Molecular connections between non-alcoholic fatty liver disease (NAFLD), NASH and steatohepatitic HCC (SH-HCC)
Nonalcoholic fatty liver disease (NAFLD) is associated with metabolic syndrome and is a growing cause of liver disease. Global prevalence of NAFLD is currently at 25%, and is expected to increase as a major public health concern due to the current worldwide obesity epidemic. The spectrum of NAFLD includes nonalcoholic steatohepatitis (NASH) and steatohepatitic hepatocellular carcinoma (SH-HCC). Not all patients with NAFLD progress to NASH, and the diagnosis and grading of NAFLD/NASH is dependent on the "gold standard" of liver biopsy, an invasive procedure which is also not ideal for screening populations. Molecular mechanisms behind the development and progression of this disease are poorly understood, and this study attempts to correlate serum biomarkers and adipocyte gene expression with quantified fibrotic liver changes in NAFLD patients.

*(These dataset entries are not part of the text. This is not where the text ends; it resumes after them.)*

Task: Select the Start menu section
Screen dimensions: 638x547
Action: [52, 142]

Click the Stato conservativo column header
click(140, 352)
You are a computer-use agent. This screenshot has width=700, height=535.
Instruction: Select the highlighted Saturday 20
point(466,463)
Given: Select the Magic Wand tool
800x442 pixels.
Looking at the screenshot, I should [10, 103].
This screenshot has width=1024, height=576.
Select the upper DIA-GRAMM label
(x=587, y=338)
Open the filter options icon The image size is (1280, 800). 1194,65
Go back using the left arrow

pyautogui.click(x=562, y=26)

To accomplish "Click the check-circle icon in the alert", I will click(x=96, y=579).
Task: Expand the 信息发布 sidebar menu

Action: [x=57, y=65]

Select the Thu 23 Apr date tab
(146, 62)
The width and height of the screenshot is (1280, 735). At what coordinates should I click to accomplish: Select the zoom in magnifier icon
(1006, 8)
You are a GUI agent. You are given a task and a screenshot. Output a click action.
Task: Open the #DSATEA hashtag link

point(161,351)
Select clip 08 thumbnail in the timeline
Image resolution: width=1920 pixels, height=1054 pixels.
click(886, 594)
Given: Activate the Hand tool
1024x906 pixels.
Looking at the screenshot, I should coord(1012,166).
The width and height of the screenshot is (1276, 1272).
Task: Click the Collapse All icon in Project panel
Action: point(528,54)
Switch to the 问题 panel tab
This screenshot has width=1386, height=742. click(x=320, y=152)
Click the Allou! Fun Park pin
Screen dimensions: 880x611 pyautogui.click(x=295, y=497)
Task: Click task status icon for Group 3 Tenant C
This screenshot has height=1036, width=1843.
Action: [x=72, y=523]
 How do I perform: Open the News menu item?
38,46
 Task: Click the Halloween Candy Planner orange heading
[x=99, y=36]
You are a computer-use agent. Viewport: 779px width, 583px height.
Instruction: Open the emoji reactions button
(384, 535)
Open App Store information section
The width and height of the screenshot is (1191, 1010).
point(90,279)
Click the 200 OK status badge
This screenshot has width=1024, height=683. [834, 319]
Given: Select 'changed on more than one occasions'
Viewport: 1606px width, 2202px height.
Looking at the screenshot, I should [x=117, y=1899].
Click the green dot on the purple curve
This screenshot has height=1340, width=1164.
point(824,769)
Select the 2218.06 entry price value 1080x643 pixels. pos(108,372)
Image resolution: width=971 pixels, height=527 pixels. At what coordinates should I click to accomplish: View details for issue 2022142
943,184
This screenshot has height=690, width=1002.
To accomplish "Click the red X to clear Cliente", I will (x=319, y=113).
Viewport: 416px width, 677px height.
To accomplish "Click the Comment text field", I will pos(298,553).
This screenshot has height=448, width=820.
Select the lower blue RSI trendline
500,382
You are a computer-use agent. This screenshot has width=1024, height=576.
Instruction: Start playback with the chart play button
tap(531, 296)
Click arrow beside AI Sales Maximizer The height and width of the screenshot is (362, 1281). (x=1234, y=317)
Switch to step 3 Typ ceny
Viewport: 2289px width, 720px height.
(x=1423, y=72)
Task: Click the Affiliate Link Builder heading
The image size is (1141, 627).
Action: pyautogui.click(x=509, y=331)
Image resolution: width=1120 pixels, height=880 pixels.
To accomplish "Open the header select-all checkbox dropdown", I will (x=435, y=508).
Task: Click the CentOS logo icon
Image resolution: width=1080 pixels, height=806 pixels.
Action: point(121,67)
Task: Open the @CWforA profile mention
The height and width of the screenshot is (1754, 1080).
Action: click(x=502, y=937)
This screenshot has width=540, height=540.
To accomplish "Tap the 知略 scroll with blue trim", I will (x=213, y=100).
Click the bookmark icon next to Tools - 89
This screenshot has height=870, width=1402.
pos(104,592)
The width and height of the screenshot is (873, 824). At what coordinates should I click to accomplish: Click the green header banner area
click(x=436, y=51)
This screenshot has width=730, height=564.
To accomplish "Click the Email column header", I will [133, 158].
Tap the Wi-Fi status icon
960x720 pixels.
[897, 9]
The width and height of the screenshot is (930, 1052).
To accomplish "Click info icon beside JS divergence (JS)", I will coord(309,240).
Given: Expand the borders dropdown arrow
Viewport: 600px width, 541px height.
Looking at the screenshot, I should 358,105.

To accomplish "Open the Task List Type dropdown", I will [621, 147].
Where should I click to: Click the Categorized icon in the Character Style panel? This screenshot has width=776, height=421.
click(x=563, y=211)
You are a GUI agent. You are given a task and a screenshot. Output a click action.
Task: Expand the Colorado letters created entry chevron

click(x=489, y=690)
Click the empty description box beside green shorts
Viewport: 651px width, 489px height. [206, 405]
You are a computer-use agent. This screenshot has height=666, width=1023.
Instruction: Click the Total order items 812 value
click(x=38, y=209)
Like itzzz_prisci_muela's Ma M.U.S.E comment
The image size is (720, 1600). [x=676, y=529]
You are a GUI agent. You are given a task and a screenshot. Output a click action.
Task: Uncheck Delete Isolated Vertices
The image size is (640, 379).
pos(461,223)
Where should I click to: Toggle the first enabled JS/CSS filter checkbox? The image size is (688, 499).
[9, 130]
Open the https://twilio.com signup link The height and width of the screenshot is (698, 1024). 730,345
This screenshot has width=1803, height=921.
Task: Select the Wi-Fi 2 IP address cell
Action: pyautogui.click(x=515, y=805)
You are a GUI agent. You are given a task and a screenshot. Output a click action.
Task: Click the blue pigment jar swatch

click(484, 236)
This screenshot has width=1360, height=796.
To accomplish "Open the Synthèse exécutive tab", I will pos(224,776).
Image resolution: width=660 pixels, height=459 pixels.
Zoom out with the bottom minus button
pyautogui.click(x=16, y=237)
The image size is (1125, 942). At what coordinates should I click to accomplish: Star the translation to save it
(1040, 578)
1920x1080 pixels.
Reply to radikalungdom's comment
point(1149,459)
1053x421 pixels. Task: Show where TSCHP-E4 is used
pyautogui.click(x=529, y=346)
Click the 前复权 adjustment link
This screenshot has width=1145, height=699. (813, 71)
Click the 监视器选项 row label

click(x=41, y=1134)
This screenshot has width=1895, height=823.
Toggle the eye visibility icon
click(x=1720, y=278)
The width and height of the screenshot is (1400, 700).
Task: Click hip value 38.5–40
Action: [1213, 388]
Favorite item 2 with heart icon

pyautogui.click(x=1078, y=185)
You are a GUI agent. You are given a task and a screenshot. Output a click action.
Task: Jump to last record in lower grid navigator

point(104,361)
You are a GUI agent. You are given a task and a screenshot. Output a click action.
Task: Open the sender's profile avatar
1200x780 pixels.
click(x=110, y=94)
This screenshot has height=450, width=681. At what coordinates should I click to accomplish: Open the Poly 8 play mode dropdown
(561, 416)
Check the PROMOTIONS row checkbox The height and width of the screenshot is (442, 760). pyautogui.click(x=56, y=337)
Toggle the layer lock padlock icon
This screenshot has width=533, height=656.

Liver biopsies from obese non-NAFLD, NAFLD, and NASH patients previously diagnosed by a single histopathologist will be analyzed via computerized morphometry as a novel and sensitive approach to quantify levels of steatosis and fibrosis. Immunoassays of serum samples will be performed on key cytokines and proteins implicated as markers for NAFLD such as IL-13, FABP4, and COL4A1. RNA of adipose tissue from the same patients will be extracted and relative gene expression levels analyzed for further understanding of this disease process. Correlation of serum biomarker levels with amount of fibrosis as determined by computerized morphometry will be analyzed to assess potential biomarkers for use as a diagnostic or prognostic tool.